## [What to work on]
Please report every line in the entries that contains the string "This".

## [Source data]
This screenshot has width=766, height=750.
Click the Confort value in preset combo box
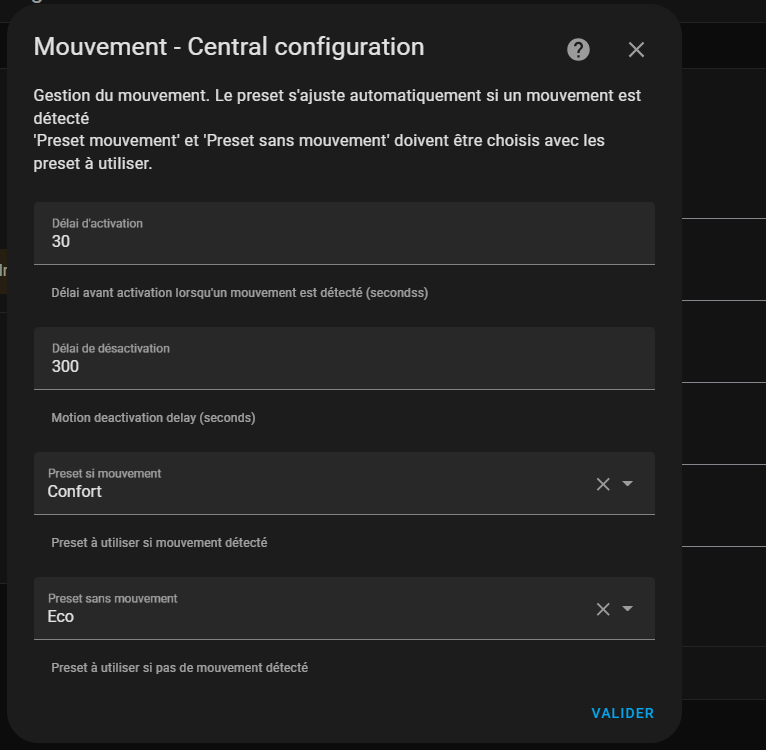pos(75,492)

...

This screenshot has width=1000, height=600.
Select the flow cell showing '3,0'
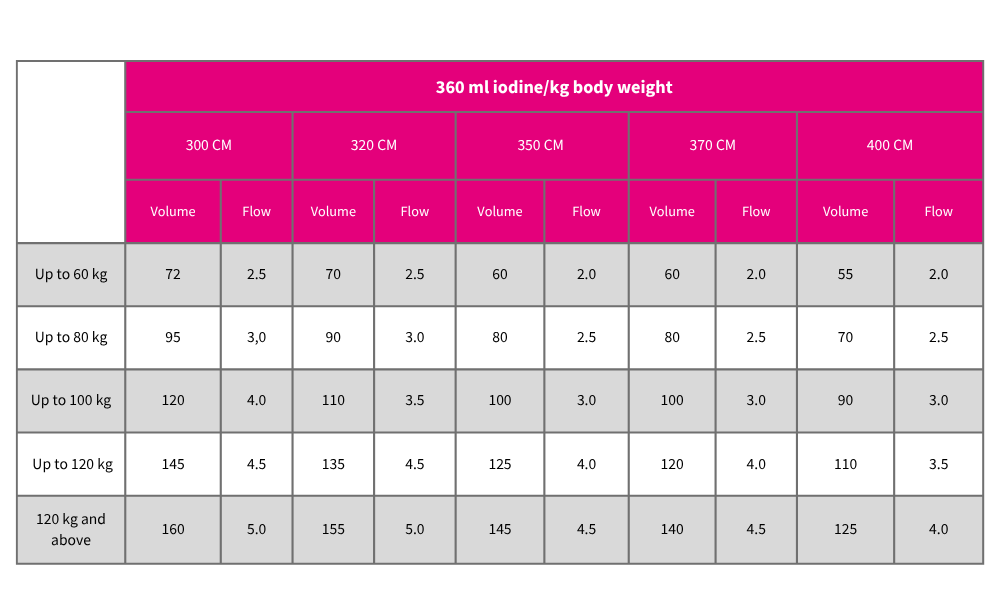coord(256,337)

## [Written answer]
This screenshot has width=766, height=750.
This screenshot has width=1000, height=600.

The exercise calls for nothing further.